As we conclude, we must ask ourselves: What does this history teach us
about the present?
First, it proves that religious boundaries are not primordial or fixed.
They are historically contingent and politically constructed. The
"distinct" Muslim, Hindu, and Sikh communities we see today are not
ancient categories that have always existed in this form; they are products of
specific historical processes—census ledgers, reformist tracts, and political
electorates.
Second, it highlights the powerful role of the state. The colonial
census didn’t just count people; it created the communities it claimed
to count. State projects of classification shape how we understand our very
selves.
Third, we see the dialectic of reform and tradition.
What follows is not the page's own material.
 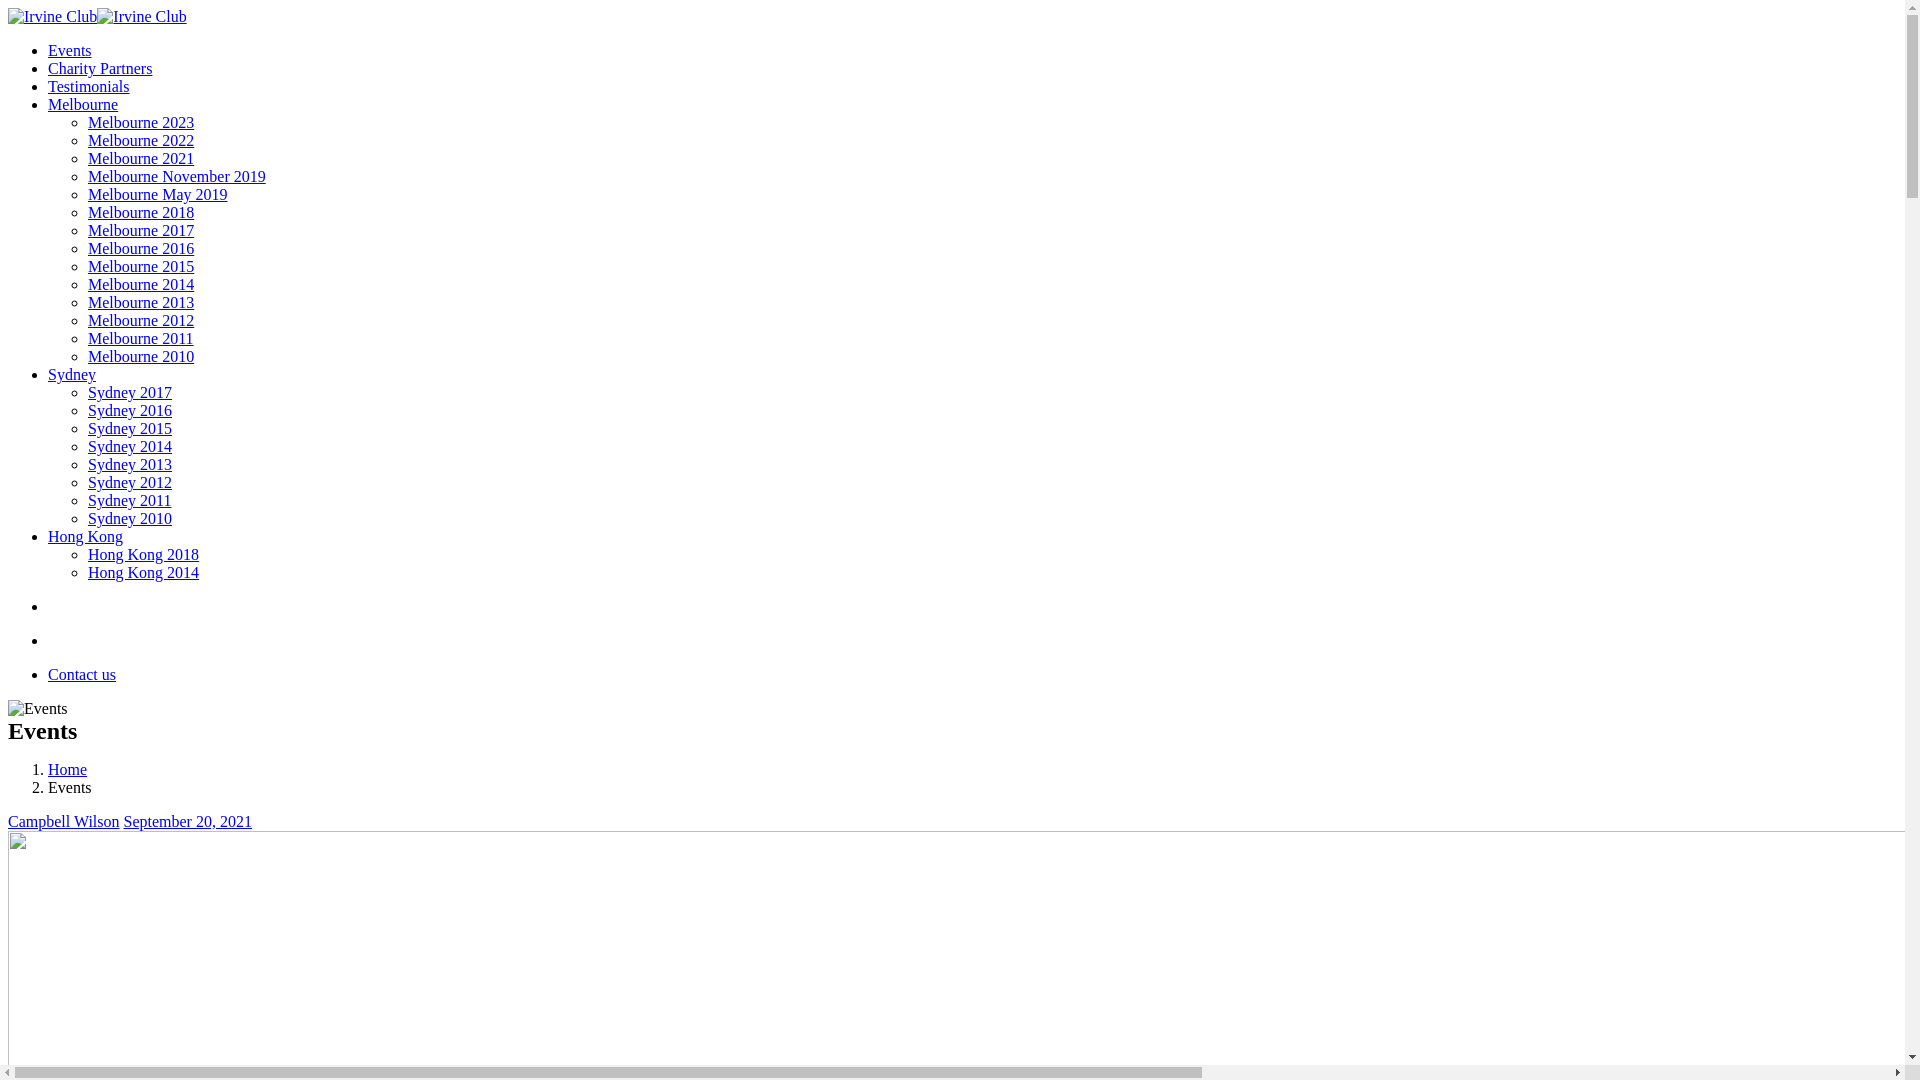 I want to click on 'Melbourne 2015', so click(x=139, y=265).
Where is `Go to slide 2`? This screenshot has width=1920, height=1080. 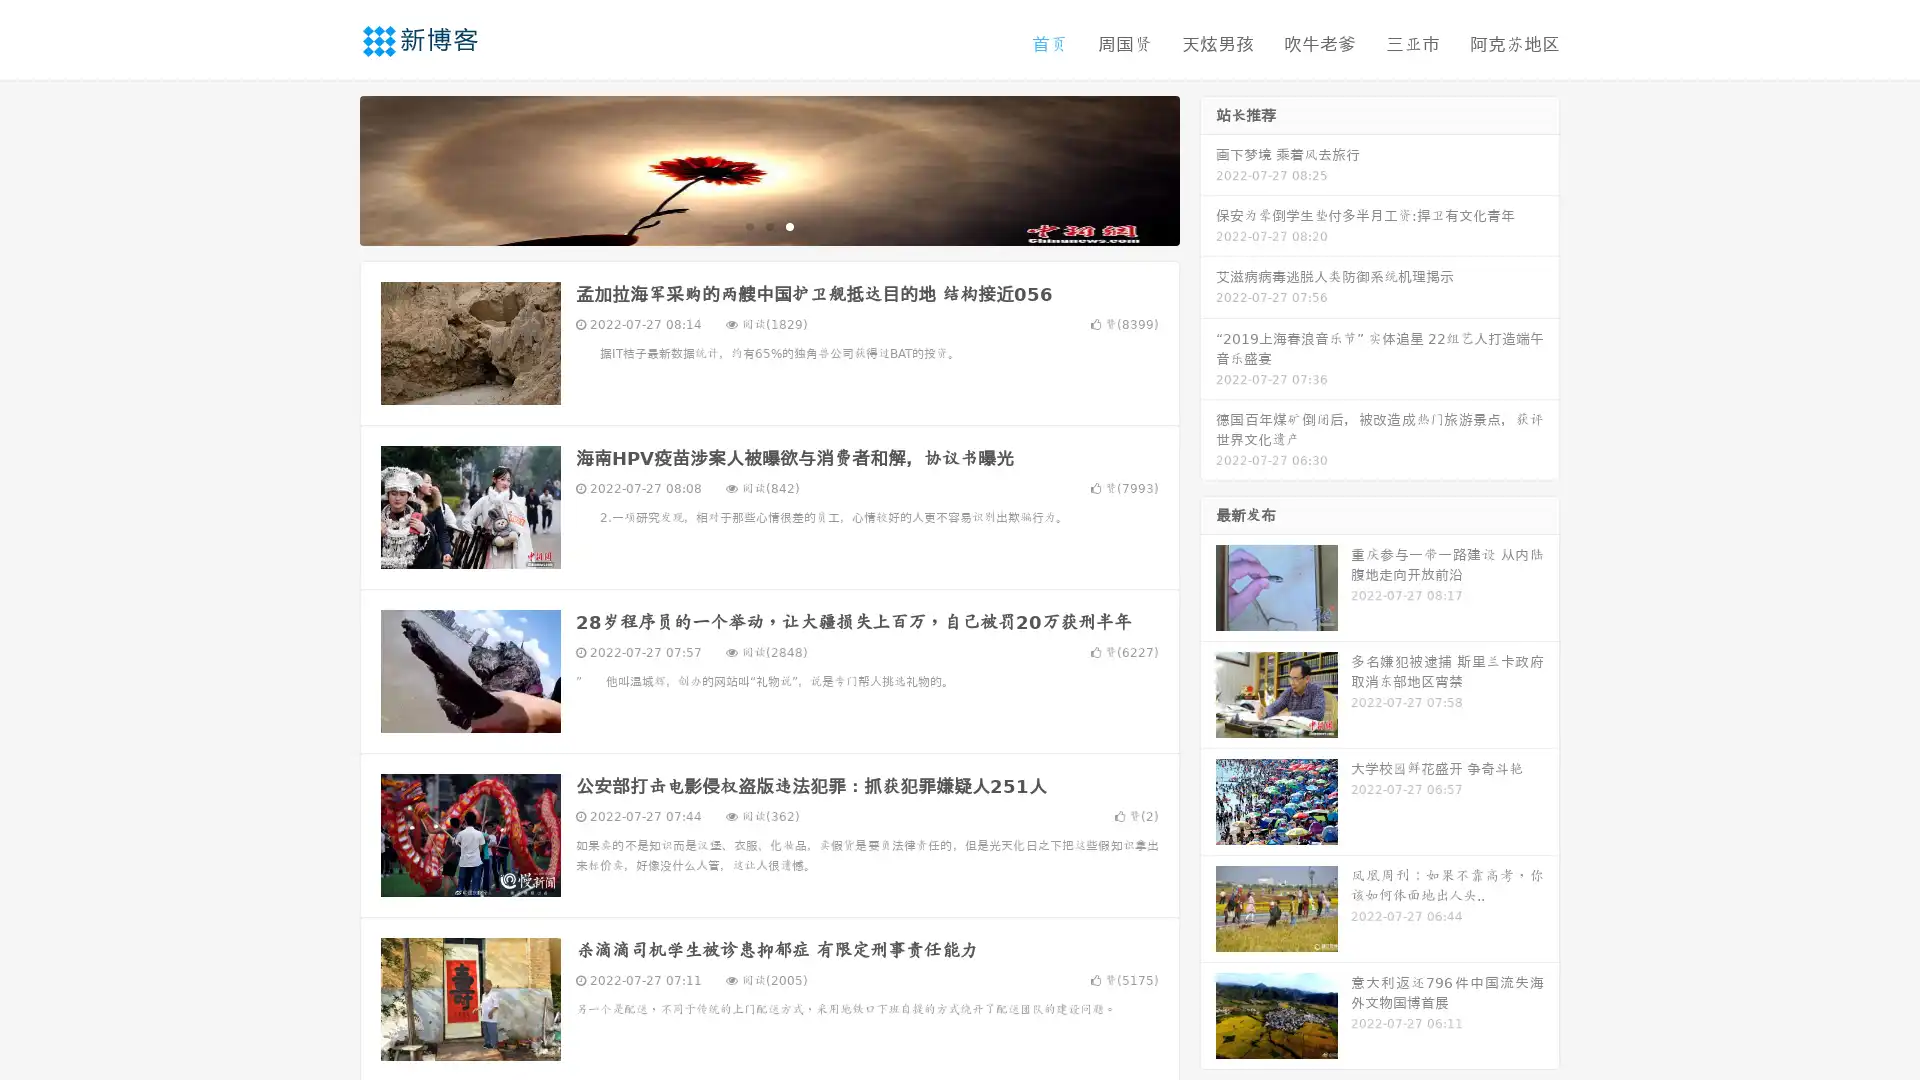
Go to slide 2 is located at coordinates (768, 225).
Many religious
reform movements, while trying to resist colonialism, actually internalized
colonial logic. They accepted the idea that "purity" meant
separation, and in doing so, they suppressed the very syncretic practices that
had allowed for peace.
Finally, we must acknowledge the tragedy of lost memory. The violence of
Partition didn’t just kill people; it killed a way of being. The idea of shared
festivals in Punjab became "literally unimaginable" after 1947.
So, is the past a blueprint for the future?
Perhaps not. We cannot simply jump back to the 18th century. However,
this history serves as evidence that other configurations are possible. It
reminds us that communal division is not an "ancient hatred" or an
inevitable destiny.
The regions of Punjab and Sindh once hosted a culture where
participation in another tradition’s ritual didn't negate your own identity; it
expressed the multivalent nature of lived religion. Religious identity was once
just one of many overlapping loyalties—to a caste, a region, or a saint—rather
than the primary political marker it is today.
Understanding this history is a powerful tool. It allows us to look at
the rigid walls of the present and realize that they were built by human
hands—and that which was built can, perhaps, be reimagined.